• THE PROBLEM: Copy out all of the entries below without any change.

"""

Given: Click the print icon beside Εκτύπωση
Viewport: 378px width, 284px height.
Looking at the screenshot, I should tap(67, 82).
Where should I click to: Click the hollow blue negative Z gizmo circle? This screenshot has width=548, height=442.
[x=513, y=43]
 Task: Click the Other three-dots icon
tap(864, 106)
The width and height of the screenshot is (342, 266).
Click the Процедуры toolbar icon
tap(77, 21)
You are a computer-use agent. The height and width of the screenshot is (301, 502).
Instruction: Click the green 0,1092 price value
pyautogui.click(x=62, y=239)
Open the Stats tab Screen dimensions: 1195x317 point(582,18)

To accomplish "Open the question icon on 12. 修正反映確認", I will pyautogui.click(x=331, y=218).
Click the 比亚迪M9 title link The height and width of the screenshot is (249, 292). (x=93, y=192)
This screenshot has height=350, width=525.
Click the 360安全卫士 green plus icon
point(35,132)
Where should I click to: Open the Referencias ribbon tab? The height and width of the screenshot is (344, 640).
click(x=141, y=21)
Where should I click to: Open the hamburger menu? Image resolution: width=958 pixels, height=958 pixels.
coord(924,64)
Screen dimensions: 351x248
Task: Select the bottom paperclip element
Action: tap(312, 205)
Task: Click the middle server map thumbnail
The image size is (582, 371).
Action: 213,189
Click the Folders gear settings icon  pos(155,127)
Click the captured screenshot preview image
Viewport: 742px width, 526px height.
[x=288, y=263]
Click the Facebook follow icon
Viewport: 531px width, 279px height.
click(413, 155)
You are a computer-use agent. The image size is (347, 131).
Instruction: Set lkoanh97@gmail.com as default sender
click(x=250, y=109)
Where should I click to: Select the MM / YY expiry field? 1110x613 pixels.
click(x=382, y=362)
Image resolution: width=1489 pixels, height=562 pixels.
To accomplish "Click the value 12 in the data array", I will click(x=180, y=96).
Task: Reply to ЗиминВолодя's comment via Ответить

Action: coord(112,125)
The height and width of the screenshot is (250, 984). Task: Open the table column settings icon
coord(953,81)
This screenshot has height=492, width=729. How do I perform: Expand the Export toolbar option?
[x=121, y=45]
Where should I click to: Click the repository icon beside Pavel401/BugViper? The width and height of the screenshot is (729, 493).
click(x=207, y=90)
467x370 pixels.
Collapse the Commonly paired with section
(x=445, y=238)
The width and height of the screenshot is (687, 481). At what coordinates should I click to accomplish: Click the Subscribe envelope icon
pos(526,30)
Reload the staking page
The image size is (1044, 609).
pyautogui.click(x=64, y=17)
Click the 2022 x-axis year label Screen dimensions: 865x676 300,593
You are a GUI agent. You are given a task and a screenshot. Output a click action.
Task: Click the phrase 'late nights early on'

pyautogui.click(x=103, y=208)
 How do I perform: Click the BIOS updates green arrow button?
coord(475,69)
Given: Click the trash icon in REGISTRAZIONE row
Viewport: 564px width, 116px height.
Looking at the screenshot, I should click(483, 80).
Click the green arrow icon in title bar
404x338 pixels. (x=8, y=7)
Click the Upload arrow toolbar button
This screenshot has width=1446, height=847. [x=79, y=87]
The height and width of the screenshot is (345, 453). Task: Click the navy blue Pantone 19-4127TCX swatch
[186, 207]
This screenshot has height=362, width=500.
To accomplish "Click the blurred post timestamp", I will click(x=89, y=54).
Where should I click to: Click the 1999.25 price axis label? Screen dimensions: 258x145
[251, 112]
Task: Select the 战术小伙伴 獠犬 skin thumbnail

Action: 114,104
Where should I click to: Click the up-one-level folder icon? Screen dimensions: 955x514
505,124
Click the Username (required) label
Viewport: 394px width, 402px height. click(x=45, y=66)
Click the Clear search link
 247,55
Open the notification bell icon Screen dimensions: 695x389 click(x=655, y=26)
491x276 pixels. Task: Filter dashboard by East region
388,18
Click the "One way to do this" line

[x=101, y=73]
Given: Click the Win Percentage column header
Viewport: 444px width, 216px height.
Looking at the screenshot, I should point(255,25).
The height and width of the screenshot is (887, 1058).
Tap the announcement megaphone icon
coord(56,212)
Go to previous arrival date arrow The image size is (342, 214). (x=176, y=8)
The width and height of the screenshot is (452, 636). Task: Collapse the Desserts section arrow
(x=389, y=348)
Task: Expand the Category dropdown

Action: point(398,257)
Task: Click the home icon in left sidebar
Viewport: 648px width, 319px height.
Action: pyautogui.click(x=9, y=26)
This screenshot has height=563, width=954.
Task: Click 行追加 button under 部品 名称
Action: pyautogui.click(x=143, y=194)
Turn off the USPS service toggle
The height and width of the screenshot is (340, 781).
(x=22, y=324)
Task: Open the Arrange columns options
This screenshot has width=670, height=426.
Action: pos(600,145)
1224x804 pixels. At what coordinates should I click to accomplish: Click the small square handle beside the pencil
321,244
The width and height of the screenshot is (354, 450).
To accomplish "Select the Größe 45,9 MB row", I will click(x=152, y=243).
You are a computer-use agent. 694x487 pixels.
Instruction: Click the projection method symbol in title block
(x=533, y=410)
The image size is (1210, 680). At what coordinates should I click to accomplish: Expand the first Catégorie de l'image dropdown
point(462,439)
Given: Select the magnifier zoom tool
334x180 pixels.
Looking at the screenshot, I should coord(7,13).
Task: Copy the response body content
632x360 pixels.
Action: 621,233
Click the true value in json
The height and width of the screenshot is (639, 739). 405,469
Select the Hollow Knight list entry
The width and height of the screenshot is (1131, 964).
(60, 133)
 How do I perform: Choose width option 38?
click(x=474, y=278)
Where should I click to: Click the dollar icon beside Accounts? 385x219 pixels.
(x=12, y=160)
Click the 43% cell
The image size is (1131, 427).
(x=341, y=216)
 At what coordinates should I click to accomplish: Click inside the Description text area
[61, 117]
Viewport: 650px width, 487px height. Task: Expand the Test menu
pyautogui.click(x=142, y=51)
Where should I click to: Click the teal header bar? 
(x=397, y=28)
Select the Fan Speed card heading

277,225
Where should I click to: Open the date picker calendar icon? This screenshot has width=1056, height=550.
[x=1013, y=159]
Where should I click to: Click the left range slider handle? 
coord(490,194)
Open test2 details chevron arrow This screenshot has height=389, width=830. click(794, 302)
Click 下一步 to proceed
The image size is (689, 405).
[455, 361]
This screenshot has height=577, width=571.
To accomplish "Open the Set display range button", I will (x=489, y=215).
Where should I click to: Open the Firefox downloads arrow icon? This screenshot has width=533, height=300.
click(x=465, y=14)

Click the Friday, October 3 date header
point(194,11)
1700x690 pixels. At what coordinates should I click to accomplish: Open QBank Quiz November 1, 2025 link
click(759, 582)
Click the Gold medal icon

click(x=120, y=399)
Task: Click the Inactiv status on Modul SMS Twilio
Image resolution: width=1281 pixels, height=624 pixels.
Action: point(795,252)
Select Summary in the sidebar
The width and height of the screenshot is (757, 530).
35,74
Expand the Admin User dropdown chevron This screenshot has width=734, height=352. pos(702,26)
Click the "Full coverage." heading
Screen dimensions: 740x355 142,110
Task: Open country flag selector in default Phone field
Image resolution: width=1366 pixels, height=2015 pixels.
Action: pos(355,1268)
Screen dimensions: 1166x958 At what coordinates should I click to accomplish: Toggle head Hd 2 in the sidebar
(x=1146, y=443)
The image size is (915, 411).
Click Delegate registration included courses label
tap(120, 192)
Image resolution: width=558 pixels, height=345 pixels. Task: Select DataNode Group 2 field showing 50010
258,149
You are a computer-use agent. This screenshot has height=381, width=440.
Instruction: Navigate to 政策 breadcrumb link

"""

• TASK OUTPUT:
Given: Click the print icon beside Εκτύπωση
Viewport: 378px width, 284px height.
Looking at the screenshot, I should tap(67, 82).
Where should I click to: Click the hollow blue negative Z gizmo circle? This screenshot has width=548, height=442.
[x=513, y=43]
 Task: Click the Other three-dots icon
tap(864, 106)
The width and height of the screenshot is (342, 266).
Click the Процедуры toolbar icon
tap(77, 21)
You are a computer-use agent. The height and width of the screenshot is (301, 502).
Instruction: Click the green 0,1092 price value
pyautogui.click(x=62, y=239)
Open the Stats tab Screen dimensions: 1195x317 point(582,18)

To accomplish "Open the question icon on 12. 修正反映確認", I will pyautogui.click(x=331, y=218).
Click the 比亚迪M9 title link The height and width of the screenshot is (249, 292). (x=93, y=192)
This screenshot has height=350, width=525.
Click the 360安全卫士 green plus icon
point(35,132)
Where should I click to: Open the Referencias ribbon tab? The height and width of the screenshot is (344, 640).
click(x=141, y=21)
Where should I click to: Open the hamburger menu? Image resolution: width=958 pixels, height=958 pixels.
coord(924,64)
Screen dimensions: 351x248
Task: Select the bottom paperclip element
Action: tap(312, 205)
Task: Click the middle server map thumbnail
The image size is (582, 371).
Action: 213,189
Click the Folders gear settings icon  pos(155,127)
Click the captured screenshot preview image
Viewport: 742px width, 526px height.
[x=288, y=263]
Click the Facebook follow icon
Viewport: 531px width, 279px height.
click(413, 155)
You are a computer-use agent. The image size is (347, 131).
Instruction: Set lkoanh97@gmail.com as default sender
click(x=250, y=109)
Where should I click to: Select the MM / YY expiry field? 1110x613 pixels.
click(x=382, y=362)
Image resolution: width=1489 pixels, height=562 pixels.
To accomplish "Click the value 12 in the data array", I will click(x=180, y=96).
Task: Reply to ЗиминВолодя's comment via Ответить

Action: coord(112,125)
The height and width of the screenshot is (250, 984). Task: Open the table column settings icon
coord(953,81)
This screenshot has height=492, width=729. How do I perform: Expand the Export toolbar option?
[x=121, y=45]
Where should I click to: Click the repository icon beside Pavel401/BugViper? The width and height of the screenshot is (729, 493).
click(x=207, y=90)
467x370 pixels.
Collapse the Commonly paired with section
(x=445, y=238)
The width and height of the screenshot is (687, 481). At what coordinates should I click to accomplish: Click the Subscribe envelope icon
pos(526,30)
Reload the staking page
The image size is (1044, 609).
pyautogui.click(x=64, y=17)
Click the 2022 x-axis year label Screen dimensions: 865x676 300,593
You are a GUI agent. You are given a task and a screenshot. Output a click action.
Task: Click the phrase 'late nights early on'

pyautogui.click(x=103, y=208)
 How do I perform: Click the BIOS updates green arrow button?
coord(475,69)
Given: Click the trash icon in REGISTRAZIONE row
Viewport: 564px width, 116px height.
Looking at the screenshot, I should click(483, 80).
Click the green arrow icon in title bar
404x338 pixels. (x=8, y=7)
Click the Upload arrow toolbar button
This screenshot has width=1446, height=847. [x=79, y=87]
The height and width of the screenshot is (345, 453). Task: Click the navy blue Pantone 19-4127TCX swatch
[186, 207]
This screenshot has height=362, width=500.
To accomplish "Click the blurred post timestamp", I will click(x=89, y=54).
Where should I click to: Click the 1999.25 price axis label? Screen dimensions: 258x145
[251, 112]
Task: Select the 战术小伙伴 獠犬 skin thumbnail

Action: 114,104
Where should I click to: Click the up-one-level folder icon? Screen dimensions: 955x514
505,124
Click the Username (required) label
Viewport: 394px width, 402px height. click(x=45, y=66)
Click the Clear search link
 247,55
Open the notification bell icon Screen dimensions: 695x389 click(x=655, y=26)
491x276 pixels. Task: Filter dashboard by East region
388,18
Click the "One way to do this" line

[x=101, y=73]
Given: Click the Win Percentage column header
Viewport: 444px width, 216px height.
Looking at the screenshot, I should point(255,25).
The height and width of the screenshot is (887, 1058).
Tap the announcement megaphone icon
coord(56,212)
Go to previous arrival date arrow The image size is (342, 214). (x=176, y=8)
The width and height of the screenshot is (452, 636). Task: Collapse the Desserts section arrow
(x=389, y=348)
Task: Expand the Category dropdown

Action: point(398,257)
Task: Click the home icon in left sidebar
Viewport: 648px width, 319px height.
Action: pyautogui.click(x=9, y=26)
This screenshot has height=563, width=954.
Task: Click 行追加 button under 部品 名称
Action: pyautogui.click(x=143, y=194)
Turn off the USPS service toggle
The height and width of the screenshot is (340, 781).
(x=22, y=324)
Task: Open the Arrange columns options
This screenshot has width=670, height=426.
Action: pos(600,145)
1224x804 pixels. At what coordinates should I click to accomplish: Click the small square handle beside the pencil
321,244
The width and height of the screenshot is (354, 450).
To accomplish "Select the Größe 45,9 MB row", I will click(x=152, y=243).
You are a computer-use agent. 694x487 pixels.
Instruction: Click the projection method symbol in title block
(x=533, y=410)
The image size is (1210, 680). At what coordinates should I click to accomplish: Expand the first Catégorie de l'image dropdown
point(462,439)
Given: Select the magnifier zoom tool
334x180 pixels.
Looking at the screenshot, I should coord(7,13).
Task: Copy the response body content
632x360 pixels.
Action: 621,233
Click the true value in json
The height and width of the screenshot is (639, 739). 405,469
Select the Hollow Knight list entry
The width and height of the screenshot is (1131, 964).
(60, 133)
 How do I perform: Choose width option 38?
click(x=474, y=278)
Where should I click to: Click the dollar icon beside Accounts? 385x219 pixels.
(x=12, y=160)
Click the 43% cell
The image size is (1131, 427).
(x=341, y=216)
 At what coordinates should I click to accomplish: Click inside the Description text area
[61, 117]
Viewport: 650px width, 487px height. Task: Expand the Test menu
pyautogui.click(x=142, y=51)
Where should I click to: Click the teal header bar? 
(x=397, y=28)
Select the Fan Speed card heading

277,225
Where should I click to: Open the date picker calendar icon? This screenshot has width=1056, height=550.
[x=1013, y=159]
Where should I click to: Click the left range slider handle? 
coord(490,194)
Open test2 details chevron arrow This screenshot has height=389, width=830. click(794, 302)
Click 下一步 to proceed
The image size is (689, 405).
[455, 361]
This screenshot has height=577, width=571.
To accomplish "Open the Set display range button", I will (x=489, y=215).
Where should I click to: Open the Firefox downloads arrow icon? This screenshot has width=533, height=300.
click(x=465, y=14)

Click the Friday, October 3 date header
point(194,11)
1700x690 pixels. At what coordinates should I click to accomplish: Open QBank Quiz November 1, 2025 link
click(759, 582)
Click the Gold medal icon

click(x=120, y=399)
Task: Click the Inactiv status on Modul SMS Twilio
Image resolution: width=1281 pixels, height=624 pixels.
Action: point(795,252)
Select Summary in the sidebar
The width and height of the screenshot is (757, 530).
35,74
Expand the Admin User dropdown chevron This screenshot has width=734, height=352. pos(702,26)
Click the "Full coverage." heading
Screen dimensions: 740x355 142,110
Task: Open country flag selector in default Phone field
Image resolution: width=1366 pixels, height=2015 pixels.
Action: pos(355,1268)
Screen dimensions: 1166x958 At what coordinates should I click to accomplish: Toggle head Hd 2 in the sidebar
(x=1146, y=443)
The image size is (915, 411).
Click Delegate registration included courses label
tap(120, 192)
Image resolution: width=558 pixels, height=345 pixels. Task: Select DataNode Group 2 field showing 50010
258,149
You are a computer-use agent. This screenshot has height=381, width=440.
Instruction: Navigate to 政策 breadcrumb link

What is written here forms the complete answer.